RECORDS TO PROCESS =>
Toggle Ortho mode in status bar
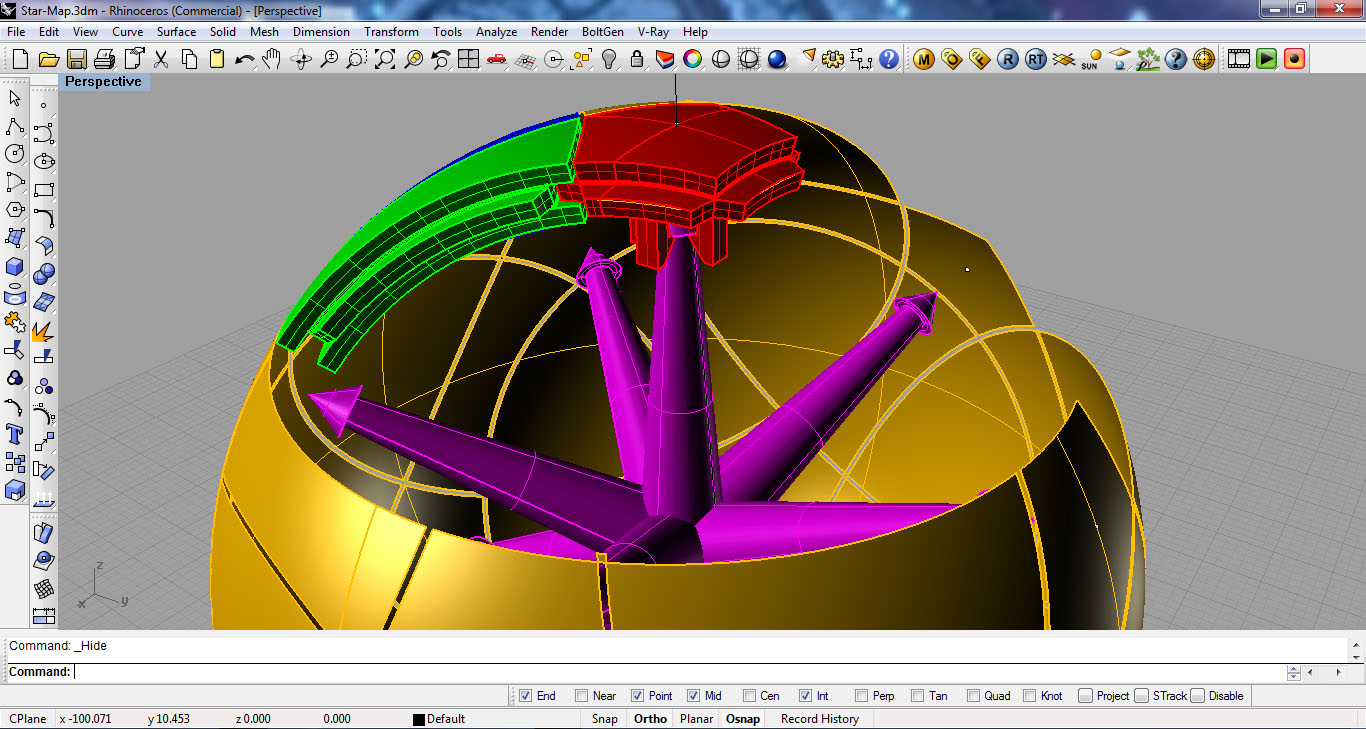This screenshot has width=1366, height=729. pyautogui.click(x=650, y=719)
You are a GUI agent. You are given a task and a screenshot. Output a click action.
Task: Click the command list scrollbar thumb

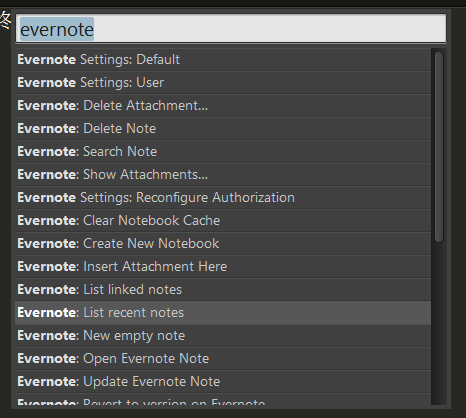pos(439,147)
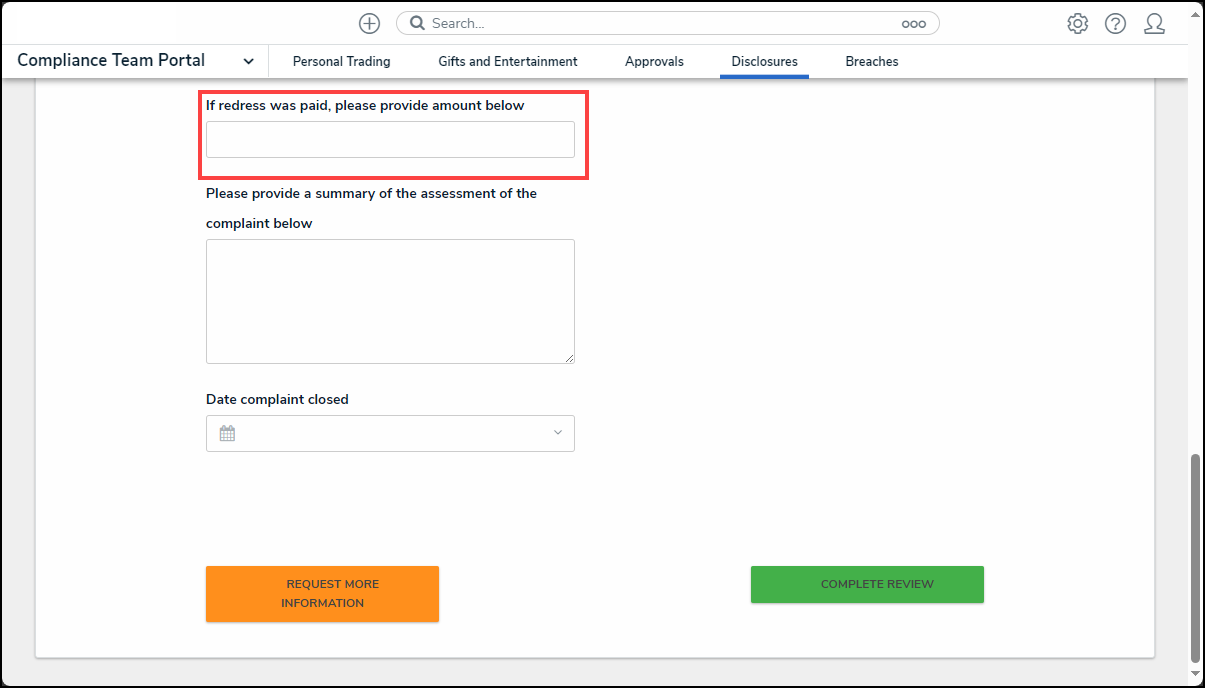This screenshot has width=1205, height=688.
Task: Expand the Compliance Team Portal dropdown
Action: pyautogui.click(x=248, y=61)
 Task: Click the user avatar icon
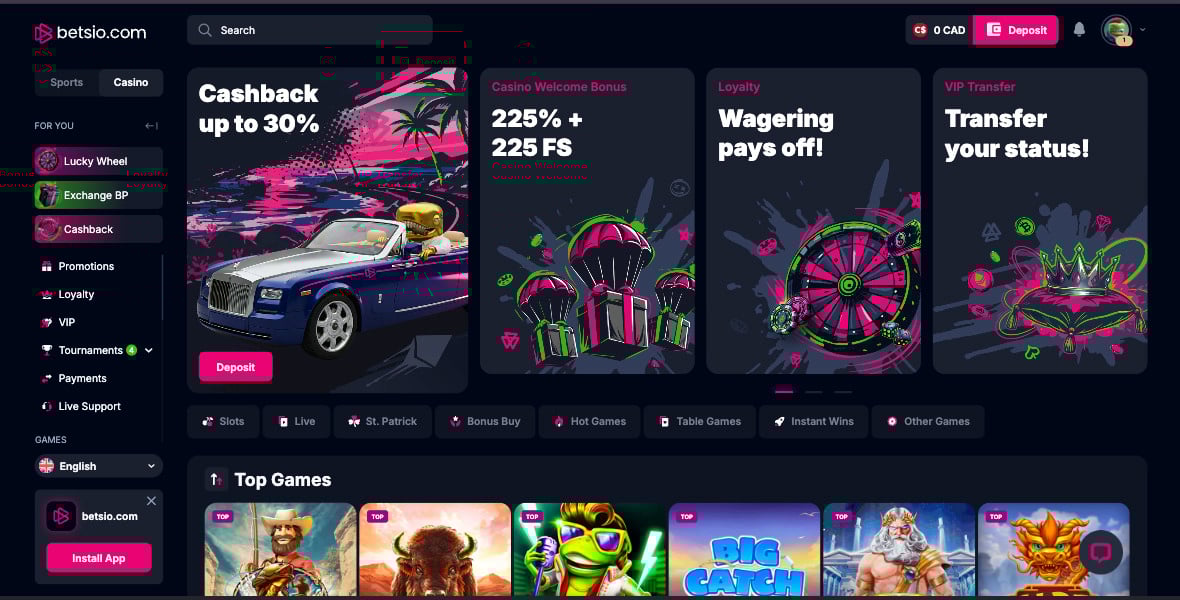(x=1116, y=30)
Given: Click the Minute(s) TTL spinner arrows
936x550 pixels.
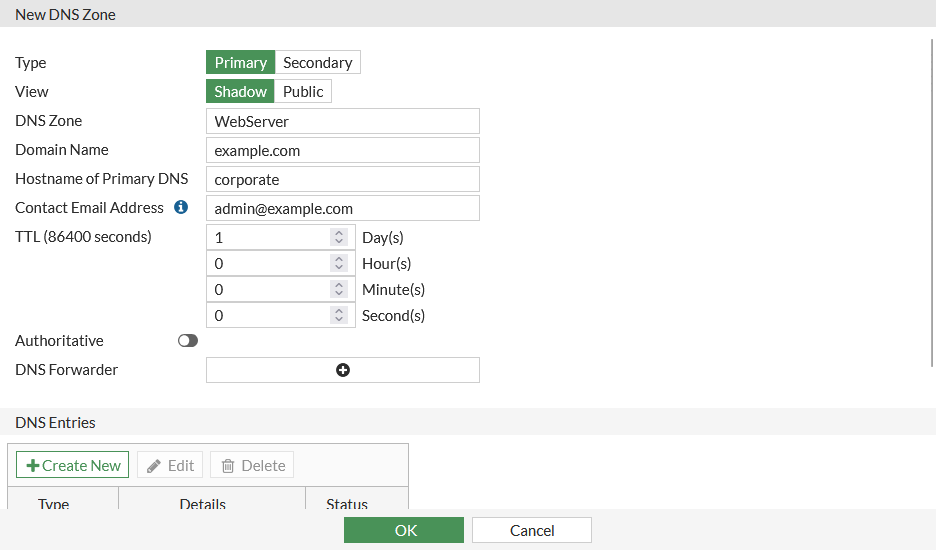Looking at the screenshot, I should pyautogui.click(x=339, y=290).
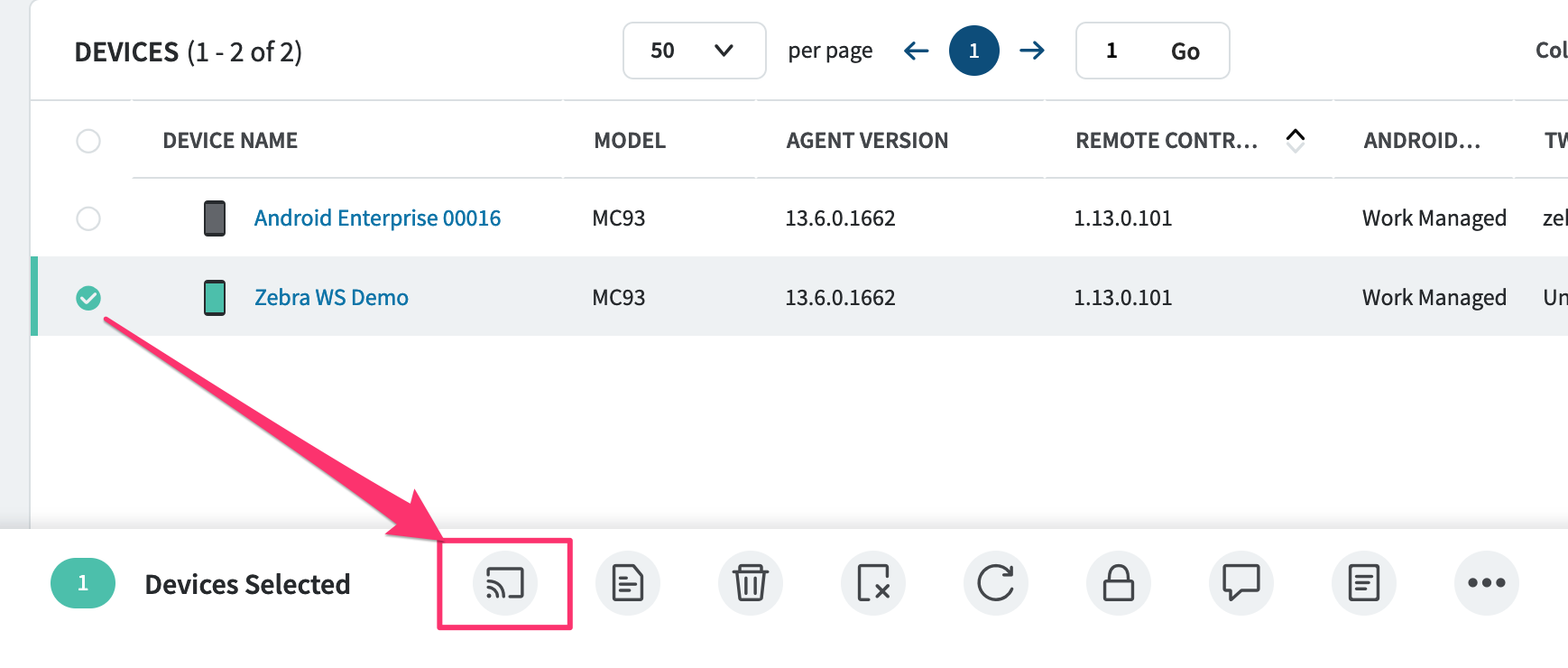Click the device with X icon

tap(872, 583)
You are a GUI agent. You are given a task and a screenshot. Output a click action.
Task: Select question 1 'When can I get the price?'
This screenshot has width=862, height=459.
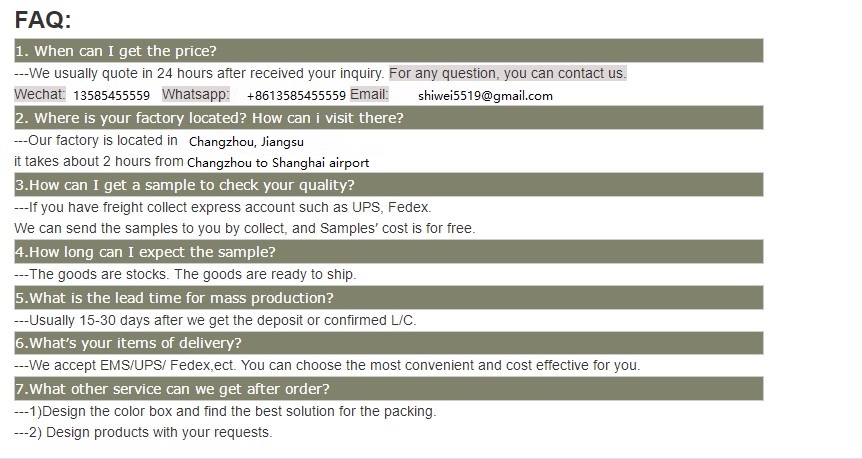click(389, 51)
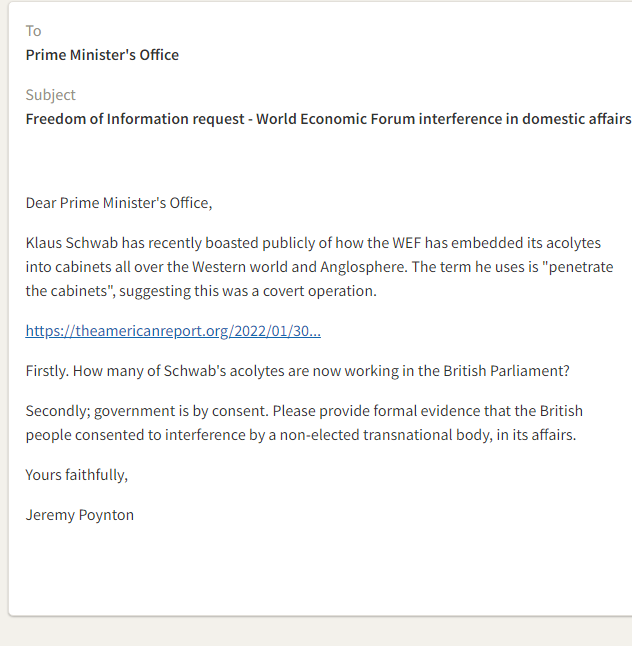This screenshot has height=646, width=632.
Task: Open the theamericanreport.org link
Action: [x=173, y=331]
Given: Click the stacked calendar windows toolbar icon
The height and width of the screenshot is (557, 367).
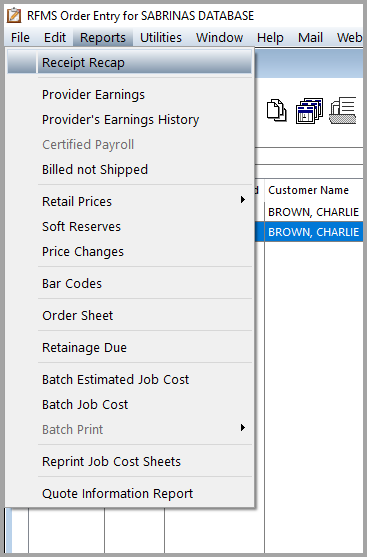Looking at the screenshot, I should (309, 110).
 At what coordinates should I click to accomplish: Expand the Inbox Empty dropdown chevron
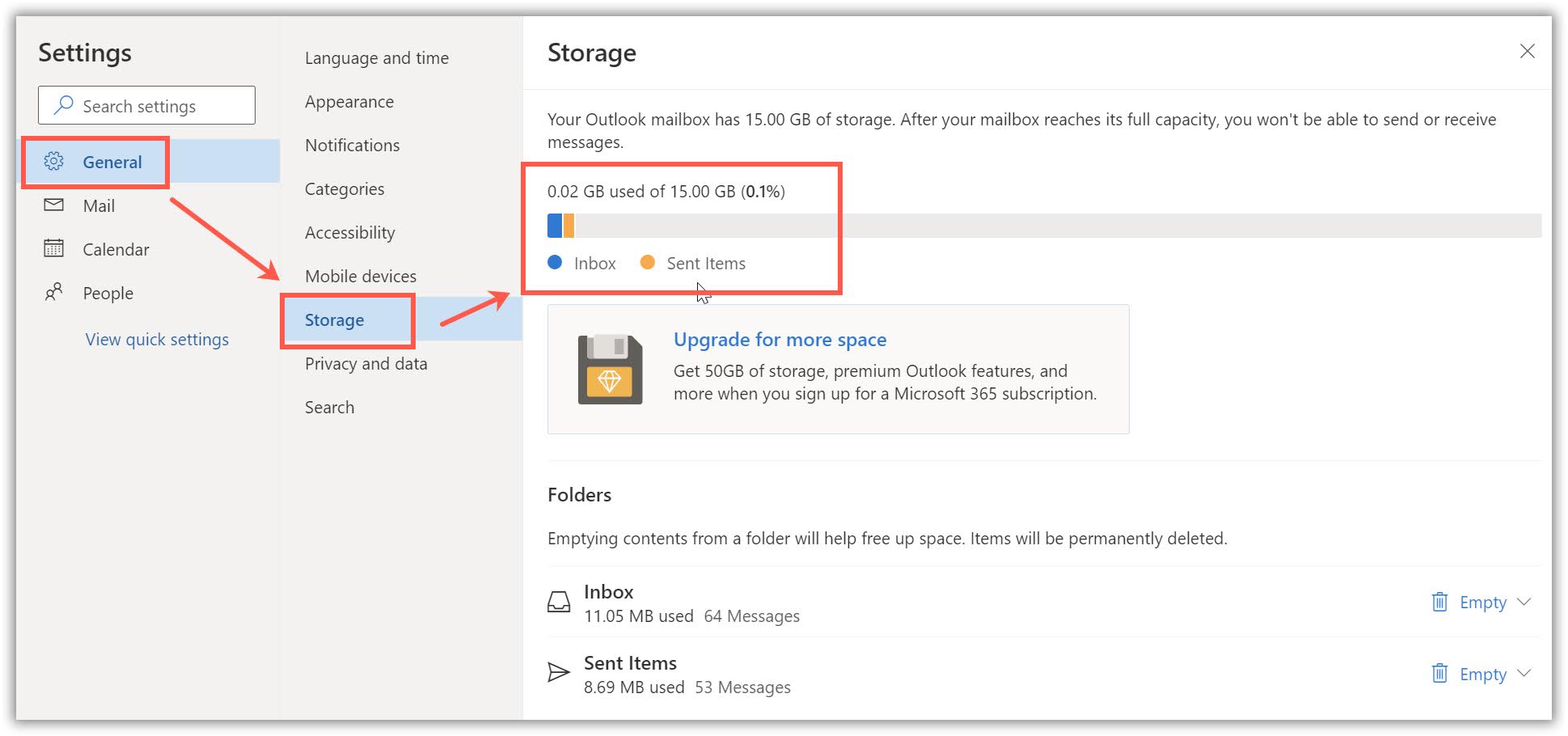click(1524, 602)
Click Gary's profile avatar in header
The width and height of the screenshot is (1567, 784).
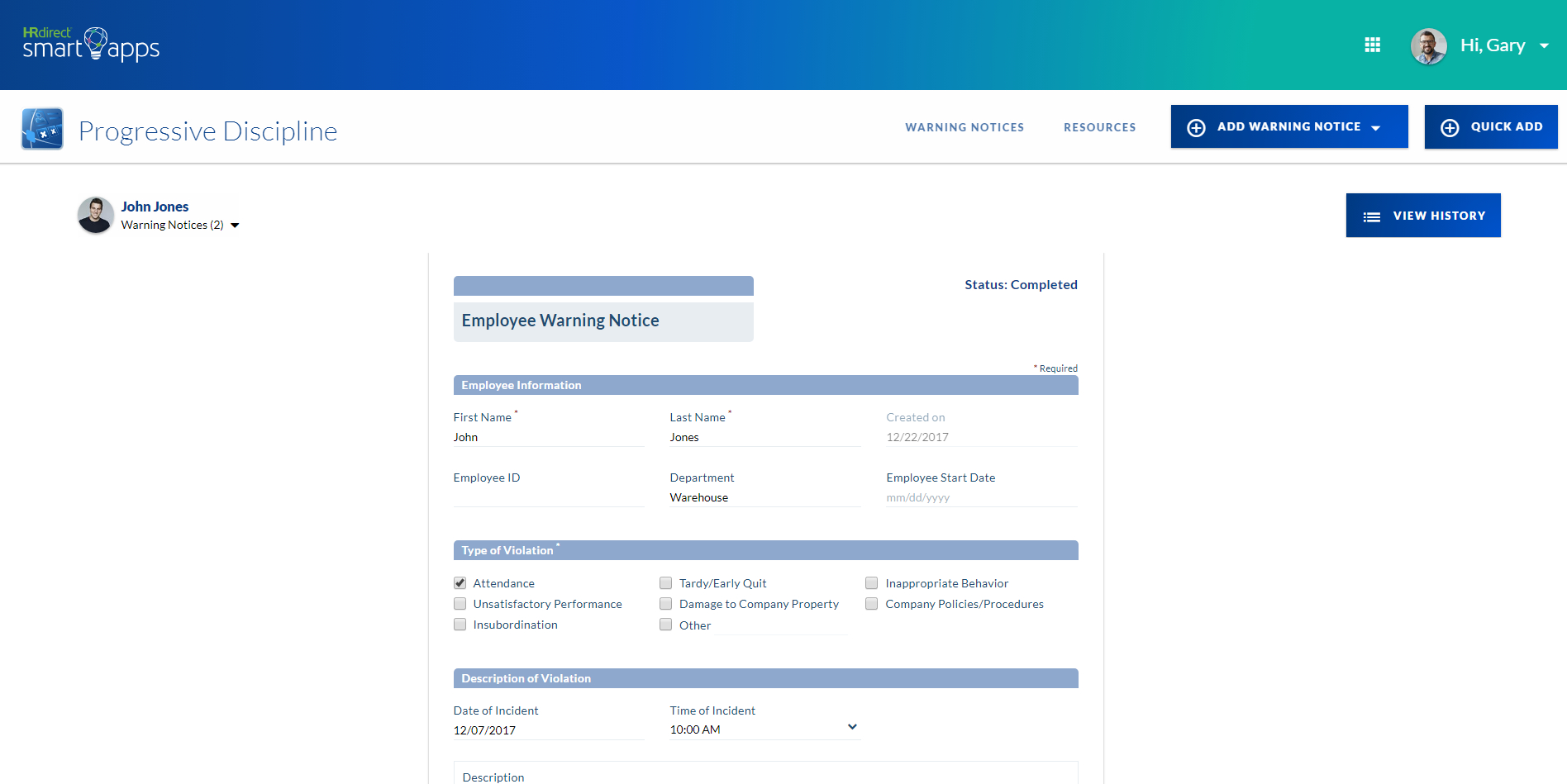pyautogui.click(x=1428, y=45)
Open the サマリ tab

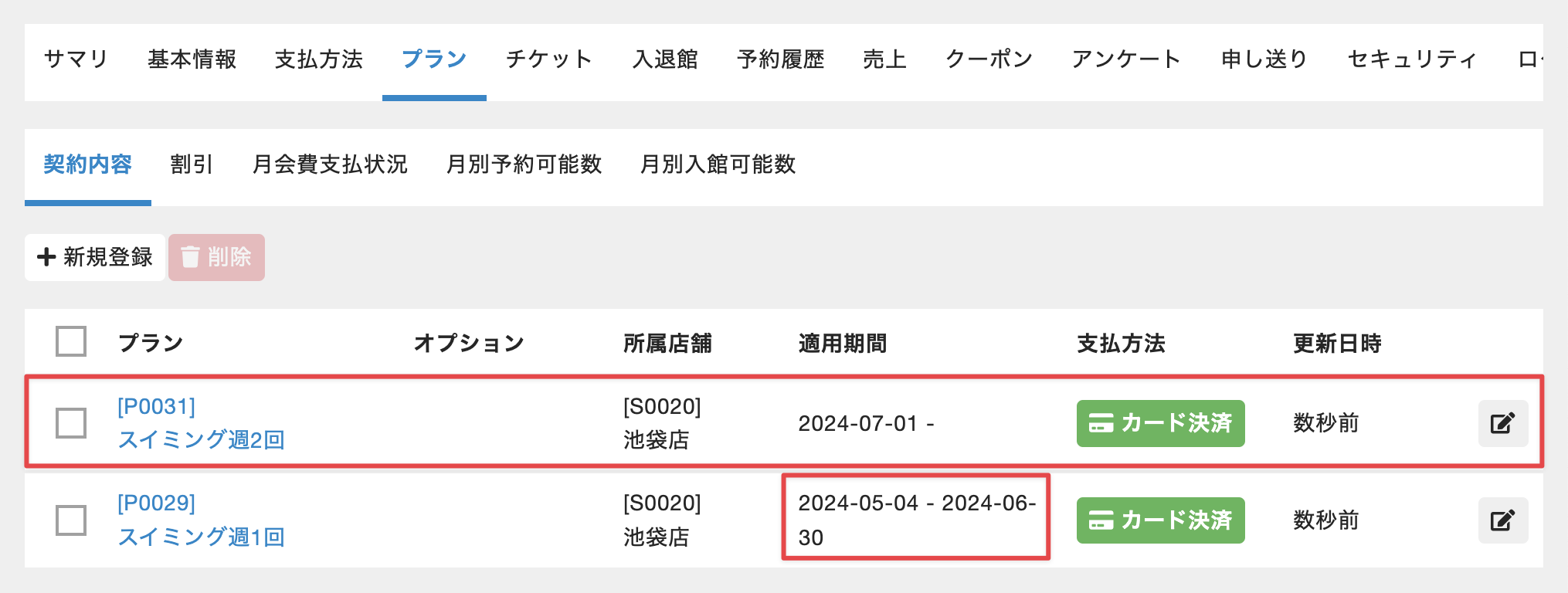pyautogui.click(x=76, y=59)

WHAT IS REQUIRED =>
Quote the material word for word, starting at its first line and going on through the line that contains "click(1524, 602)". Leave the pictures out of your reproduction.

OUTPUT FOR THIS TASK =>
Toggle Ortho mode in status bar
This screenshot has width=1366, height=729. pyautogui.click(x=650, y=719)
You are a GUI agent. You are given a task and a screenshot. Output a click action.
Task: Click the command list scrollbar thumb

pos(439,147)
This screenshot has width=1205, height=688.
Task: Expand the Compliance Team Portal dropdown
Action: pyautogui.click(x=248, y=61)
 Task: Click the user avatar icon
(x=1116, y=30)
Given: Click the Minute(s) TTL spinner arrows
936x550 pixels.
Looking at the screenshot, I should pyautogui.click(x=339, y=290).
Click the device with X icon

tap(872, 583)
You are a GUI agent. You are given a task and a screenshot. Output a click action.
Task: Select question 1 'When can I get the price?'
This screenshot has width=862, height=459.
click(389, 51)
This screenshot has height=646, width=632.
Task: Open the theamericanreport.org link
Action: [x=173, y=331]
Given: Click the stacked calendar windows toolbar icon
The height and width of the screenshot is (557, 367).
Looking at the screenshot, I should (309, 110).
 At what coordinates should I click to accomplish: Expand the Inbox Empty dropdown chevron
click(1524, 602)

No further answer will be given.